Thursday, Mar. 22, 2007
The War Turns 4
By NANCY GIBBS
HOPE IS A CLUSTER BOMB IN wartime, shredding peace of mind. An Iraqi mother hopes her children will be safe--but then she learns that bombers are placing children visibly in the backseat, as unwitting little decoys, so the car can clear the checkpoints before the driver blows it up, with the children still inside. A resident of Baghdad sees the markets reopen and hopes that a flood of fresh troops will bring a season of calm--but U.S. generals warn of a "squirting effect" that shifts the battle to the less guarded cities, so the blood just flows faster somewhere else.

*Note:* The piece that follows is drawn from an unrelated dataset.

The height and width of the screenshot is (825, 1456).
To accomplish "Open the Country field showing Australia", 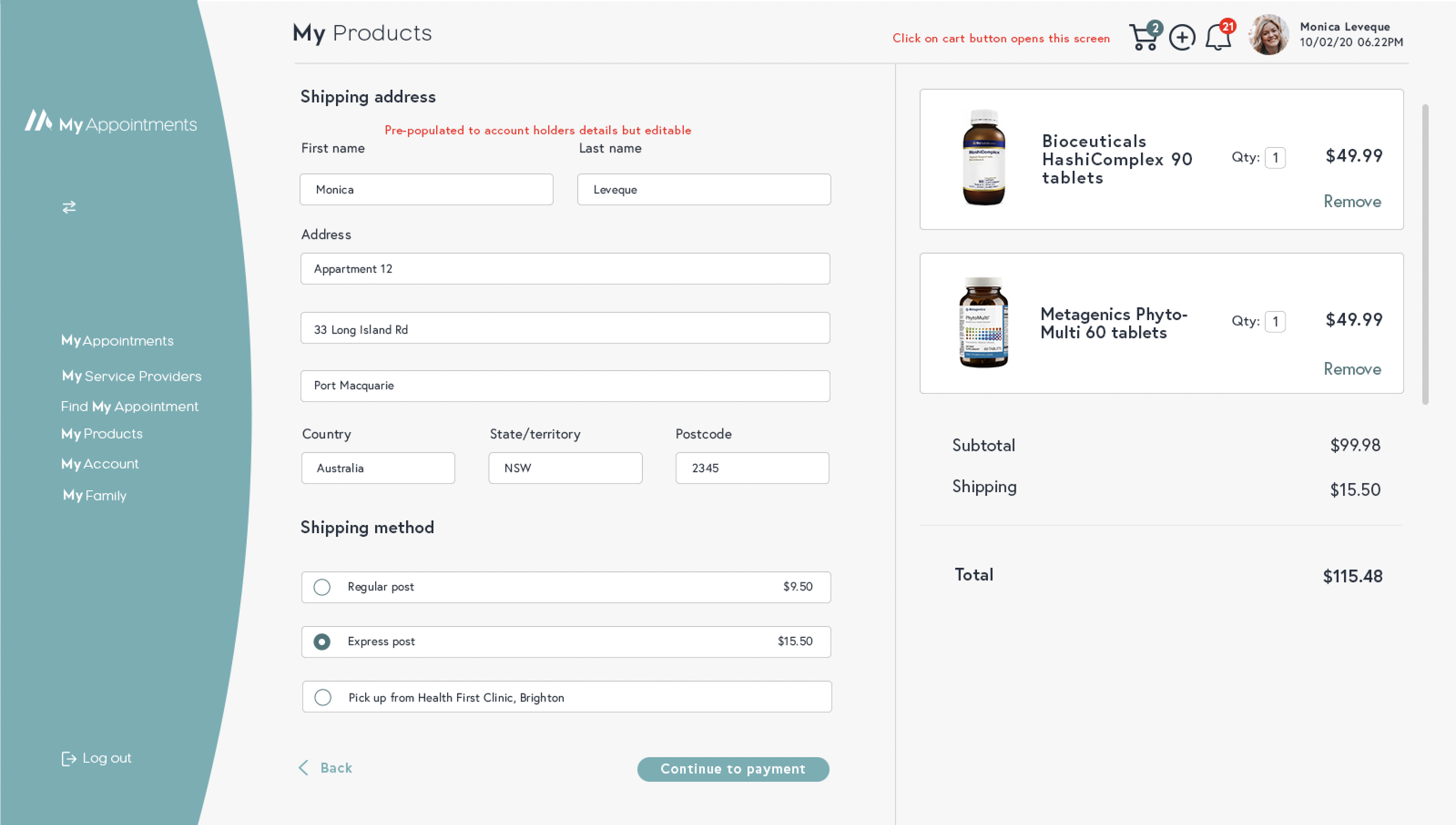I will (x=378, y=468).
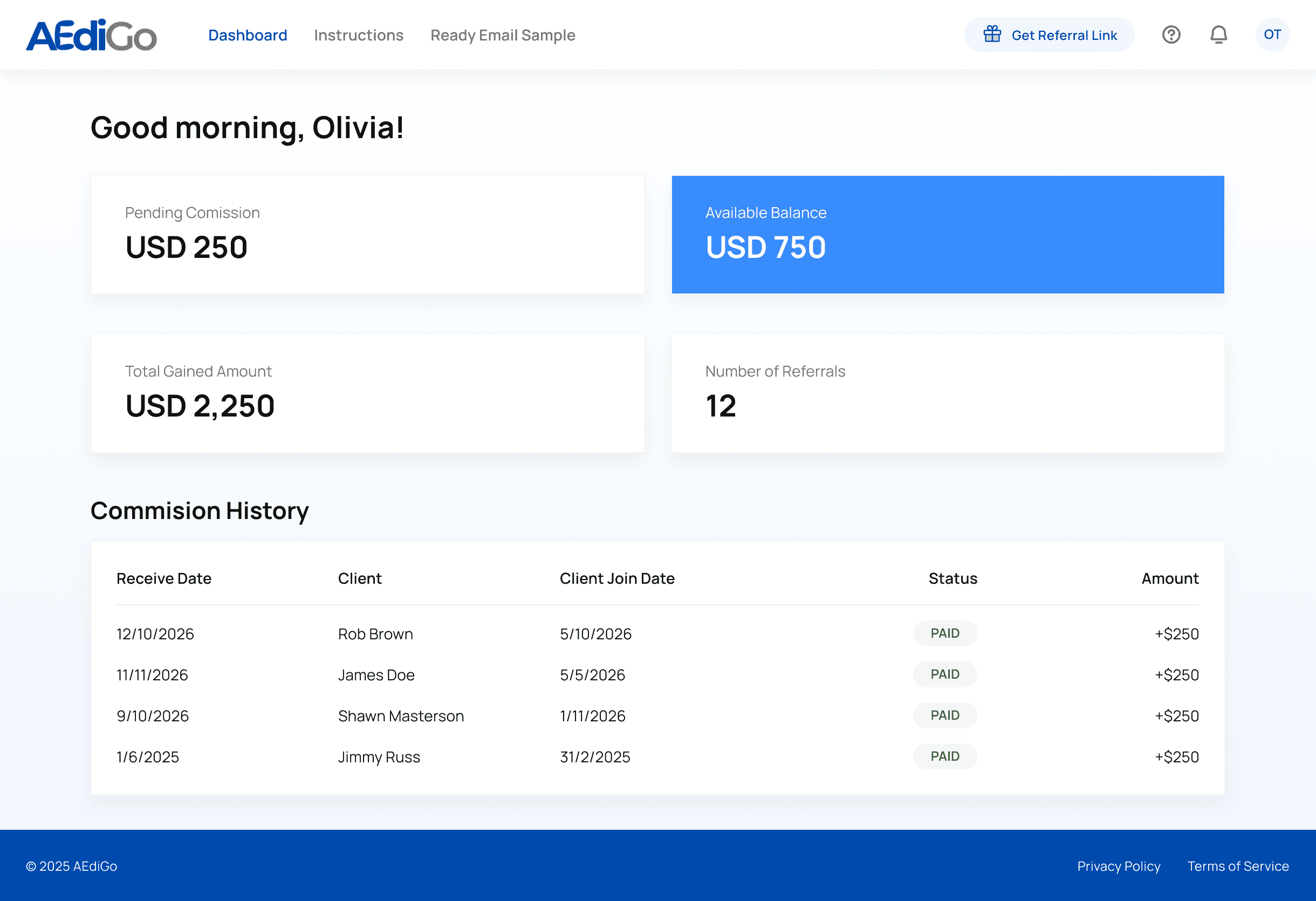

The fourth anniversary of the U.S. invasion has exposed how reality ambushes intention, leaving people at war with even themselves. U.S. leaders fight over how to write an ending. President George W. Bush calls for courage and resolve and dispatches 30,000 more troops; Democrats call for candor and realism and debate whether a withdrawal deadline of September 2008 is too late or too soon. Bush vows that as soon as things improve, we will leave; Democrats warn that unless things improve, we will leave. Will their impasse finally force Iraqi leaders to step up? Or just invite a war-weary public to tune out?
Nearly 7 in 10 Americans think the war is going badly, and more than half wish the U.S. had stayed home. For Iraqis, rage and shame and need are deadlocked. Two-thirds say they have no faith in American troops and that their presence makes things worse; more than half say it's acceptable to attack them. But withdrawal would leave civilians at the mercy of corrupt, inept and sectarian leaders and security forces, so only 35% say they want the troops out now.
Certainty is a casualty of war too. You can believe the whole enterprise was wrong from the start and still wonder if it is also wrong to leave--just as you can see it as a worthy, but now lost, cause. Some former war supporters, looking for exoneration, conclude that the Iraqis don't deserve our continued sacrifice. Some opponents, looking to assign the blame, say Iraqis don't deserve abandonment either, now that we've broken their country. After four years, it is hard to find anyone confident about where duty lies--unless you look in the Oval Office.